Is Darwin Deez a man or a band? If he’s a man, does he even have a band? He certainly alludes to bandmates on his website, but the Darwin Deez sound bears all the hallmarks of a soloist: a drum machine, a couple of layers of guitar, idiosyncratic lyrical turns. What is clear is that this young John C Reilly lookalike is entirely worthy of the buzz that surrounds him.
Originating from the perpetually cool New York scene, the intriguing Darwin is a Baba Lover – following Meher Baba’s teachings that cheerfulness has a spiritual value – and concedes with refreshing honesty that his clean lifestyle is at odds with a booze-soaked indie music movement. Far from self-righteous, however, this debut LP exudes the kind of rhythmic, enticing lo-fi that made early Beck records such potent sleeper hits.
Constellations, indeed, sets out the album’s stall with bright, simple aplomb: interesting chord shapes – coaxed from an even more interesting four-string, uniquely tuned electric guitar – ring out over a chirpy synthesised drum beat while Deez alternates between deadpan and falsetto like a upbeat Julian Casablancas, name-checking, among other things, Twinkle, Twinkle, Little Star.
Deep Sea Divers carries the torch further, its unhurried sequence flourishing into a beautiful, delicately chiming chorus, the curiously literal lyrical content conjuring imagery of discord between two divers sat on the ocean floor: “Little yellow fish go past your sullen face / Shouldn’t you smile once in a while?” It’s a real standout track.

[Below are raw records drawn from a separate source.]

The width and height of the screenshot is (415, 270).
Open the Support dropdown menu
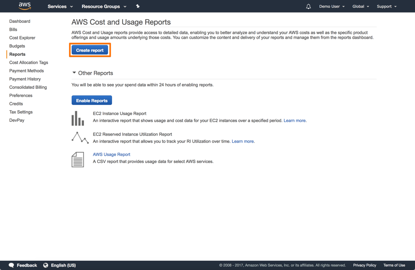[386, 7]
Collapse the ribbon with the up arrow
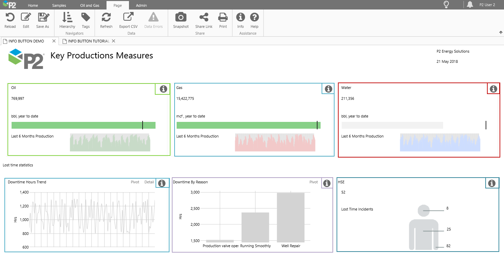Image resolution: width=504 pixels, height=256 pixels. [x=501, y=33]
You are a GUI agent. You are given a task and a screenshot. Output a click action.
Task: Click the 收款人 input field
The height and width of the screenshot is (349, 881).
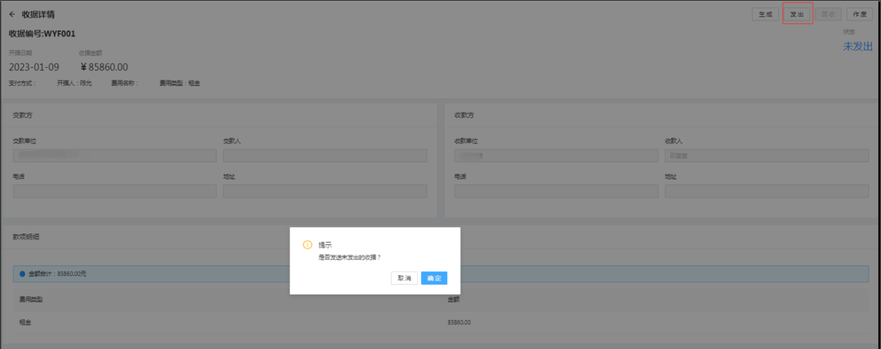point(766,156)
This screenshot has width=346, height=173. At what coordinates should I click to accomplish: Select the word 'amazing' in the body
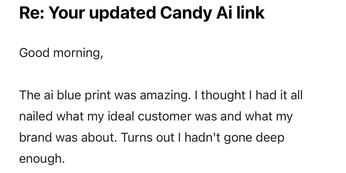164,95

Adhering closely to the aural mode he’s established early on – as all good lo-fi purveyors should – it appears that Darwin Deez relies on the strength his own songwriting rather than employ any clever audio tricks, gimmicks or shortcuts. Devoid of such smoke and mirrors, the album is allowed to trade on its own bare virtues, and benefits accordingly.
As early as track four, for instance, there’s little left to guess about the album’s auditory spectrum, and yet Deez has the aptitude and nous to manipulate his formula into fresh and interesting shapes: DNA trades on cutesy muting, the protagonist attributing diminishing charm to being “down to six or seven chromosomes”; Bed Space relates an echoing tale of impromptu, heartbroken space travel.
Clocking in at just over half an hour, the album is utterly devoid of filler, and the treats continue until its conclusion: Radar Detector is the lead single and an irresistible anthem already taking up residence on the airwaves; Bad Day wishes the very worst on a mystery subject but remains charming, even uplifting.
And the parallel drawn with Casablancas is no throwaway remark: the album’s overriding impression is that it is an album cut from the same cloth as The Strokes‘ This Is It – bright, clean melodies with just a touch of gain, song structures you’re hard pressed to forget – and an effort that marks Darwin Deez as one of the foremost exhibitors of compelling lo-fi.